PTI-428 is an investigational CFTR amplifier in the development for treating CF in patients who are homozygous for the F508del mutation in the CFTR gene.
It can be used as an add-on therapy to the approved CFTR modulators or as part of PTI’s proprietary triple combination regimen that includes PTI-808, a potentiator, and PTI-801, a corrector.
PTI-428 works early during CFTR biogenesis to increase levels of newly synthesized CFTR protein, suggesting potential therapeutic benefits in combination with CFTR correctors and potentiators.
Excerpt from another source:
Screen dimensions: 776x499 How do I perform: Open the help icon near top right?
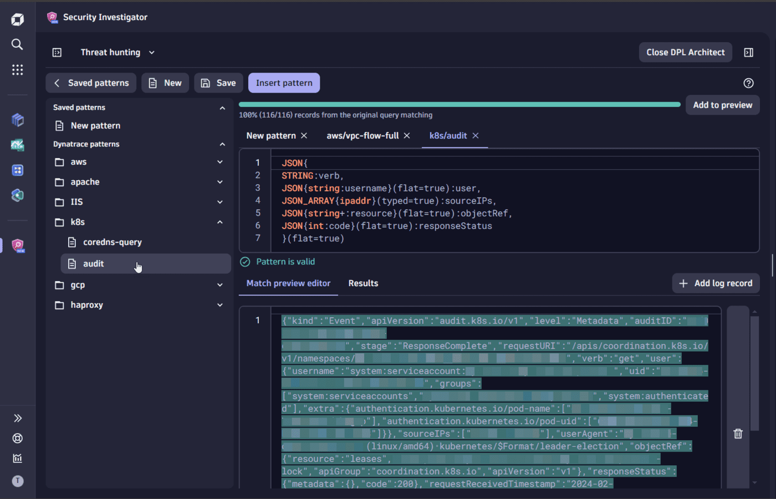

It helps to treat CF patients based on the results from a recent Phase 2, randomised, placebo controlled study, in 24 CF subjects on background treatment with Orkambi® and who were treated with either 50 mg PTI-428 once daily or placebo for 28 consecutive days.
The study results showed that treatment with PTI-428 led to mean absolute improvement in percent predicted forced expiratory volume in 1 second (ppFEV1) of 5.2 percentage points from baseline through Day 28 compared to placebo (p<0>
The Breakthrough Therapy Designation for PTI-428 showcases the strength of the recent Phase 2 study results for amplifier, which is a novel and proprietary class of CFTR modulators.
PTI-428 offers the potential for improvement in pulmonary function for patients with cystic fibrosis.